Going back to the origin of your question on whether to use cnns or not, you would want cnn1d for that which would use 3d. Your problem should work as long as you have a time series length of 1. Consider our rnn tutorial if you want an overview of time series dat aif you want to work with that:

However, if you do want to go 2d then just go with dense layers and see how well that does first.

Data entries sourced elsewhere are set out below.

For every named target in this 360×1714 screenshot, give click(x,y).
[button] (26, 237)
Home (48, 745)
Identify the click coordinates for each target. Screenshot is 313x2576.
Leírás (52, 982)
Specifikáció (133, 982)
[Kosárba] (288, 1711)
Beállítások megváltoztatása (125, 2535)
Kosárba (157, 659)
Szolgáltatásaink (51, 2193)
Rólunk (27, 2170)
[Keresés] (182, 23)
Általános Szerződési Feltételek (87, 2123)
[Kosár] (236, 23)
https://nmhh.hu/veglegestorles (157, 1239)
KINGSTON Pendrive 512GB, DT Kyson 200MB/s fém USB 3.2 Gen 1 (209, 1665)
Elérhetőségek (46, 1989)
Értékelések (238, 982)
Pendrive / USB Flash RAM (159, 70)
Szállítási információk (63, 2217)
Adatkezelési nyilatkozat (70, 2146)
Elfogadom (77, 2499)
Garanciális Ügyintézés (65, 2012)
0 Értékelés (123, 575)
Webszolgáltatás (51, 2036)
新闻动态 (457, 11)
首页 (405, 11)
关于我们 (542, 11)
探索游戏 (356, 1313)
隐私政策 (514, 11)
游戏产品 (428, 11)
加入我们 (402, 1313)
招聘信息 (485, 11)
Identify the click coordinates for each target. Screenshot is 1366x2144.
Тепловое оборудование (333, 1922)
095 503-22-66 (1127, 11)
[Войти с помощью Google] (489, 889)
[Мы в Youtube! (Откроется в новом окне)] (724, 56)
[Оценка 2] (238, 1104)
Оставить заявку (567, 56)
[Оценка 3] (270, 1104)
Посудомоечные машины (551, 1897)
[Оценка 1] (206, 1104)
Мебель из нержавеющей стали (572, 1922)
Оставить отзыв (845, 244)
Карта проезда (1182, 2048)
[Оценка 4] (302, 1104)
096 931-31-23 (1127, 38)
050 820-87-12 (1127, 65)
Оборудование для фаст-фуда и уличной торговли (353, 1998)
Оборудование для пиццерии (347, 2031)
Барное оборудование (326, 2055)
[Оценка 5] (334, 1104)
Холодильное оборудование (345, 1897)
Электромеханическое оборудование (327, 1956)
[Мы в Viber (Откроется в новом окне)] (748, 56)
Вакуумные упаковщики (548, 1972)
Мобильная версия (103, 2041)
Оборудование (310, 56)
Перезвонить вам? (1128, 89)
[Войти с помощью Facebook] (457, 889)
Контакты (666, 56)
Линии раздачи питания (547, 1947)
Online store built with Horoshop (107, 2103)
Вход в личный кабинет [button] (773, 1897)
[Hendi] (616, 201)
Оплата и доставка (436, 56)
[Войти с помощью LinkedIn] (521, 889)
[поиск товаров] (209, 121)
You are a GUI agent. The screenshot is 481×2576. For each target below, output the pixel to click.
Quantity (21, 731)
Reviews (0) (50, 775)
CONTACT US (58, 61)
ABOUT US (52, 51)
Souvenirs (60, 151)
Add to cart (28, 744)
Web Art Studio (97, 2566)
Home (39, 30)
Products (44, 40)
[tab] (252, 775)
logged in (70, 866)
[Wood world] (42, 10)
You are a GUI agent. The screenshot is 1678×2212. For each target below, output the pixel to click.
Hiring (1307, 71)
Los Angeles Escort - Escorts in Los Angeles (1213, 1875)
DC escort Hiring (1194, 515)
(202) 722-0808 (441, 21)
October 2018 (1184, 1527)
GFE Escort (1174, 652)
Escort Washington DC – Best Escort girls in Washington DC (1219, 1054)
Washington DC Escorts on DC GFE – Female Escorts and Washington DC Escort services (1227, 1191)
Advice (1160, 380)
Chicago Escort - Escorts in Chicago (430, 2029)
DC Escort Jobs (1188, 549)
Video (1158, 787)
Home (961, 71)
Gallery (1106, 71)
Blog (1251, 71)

Whatever it is you decide, please clearly explain to yourself (and then to me) what your problem requires and what it is you want to do.

1 Like

Hi @agibsonccc, apologies for the late reply as I have been pondering how to explain my problem. My basic task is to score pronunciation of a recordings of a specific language(Sanskrit), using Deep Neural Networks. From some of my reading, research tends to point towards LSTM for this, though CNN seems to work better from my implementations of LSTM and CNN in python.
Since this is a research project, one aspect is to have the same implementations in Python v/s Java to be able to give some metrics on the performance.

Right now it seems I am having a problem loading the labels and matching them to the data.

Some questions i have:

Must the labels be an NDArray, that matches exactly the shape of the data? E.g if I have an NDArray of shape [1,30,976] (30 inputs per step, 976 total time steps), if I have 14 different labels, must my labels be an NDArray of shape [14,30,976] or [1,14,976]?

Does reshaping of NDArrays allow any shape as long as the total number of data elements remains the same?

Im curious to know if there are some visualisation libraries available which could map the labels or model data in 3d space?

Kind Regards

Thank you. Did some reading on that and went through your answer again n suddenly it seems much simpler. Will be back with the results of my tests. :+1:

@arvindangelo if you have python code I’m happy to take a look at it with you. If another framework you’re using does something you expec that we’re not we try to be compatible wherever possible due to our model import features. Please do let me know.

That would be nice. I’m hoping to be able to implement exactly the same thing in Java that i’ve done in Python. It isnt something very complicated, just Perceptron, LSTM, and CNN implementations of phoneme recognition.

It is a research project so once all is working, I will be looking to measure execution speeds on identical data, and try to get some visualisations for inclusions in reports and papers. I’ve seen some interesting visualisation tools in Python, would be interested to know if such tools are available in DL4J.

An option I believe would be feasible would be if we could export the model from DL4J into python-compatible data to be used directly on the python visualisation tools.

Kind Regards,

@agibsonccc Grateful to let me know how we should proceed. Can I email you the python code?

@arvindangelo please DM and I’ll look.

Apologies for the delay. Ok, DM you immediately.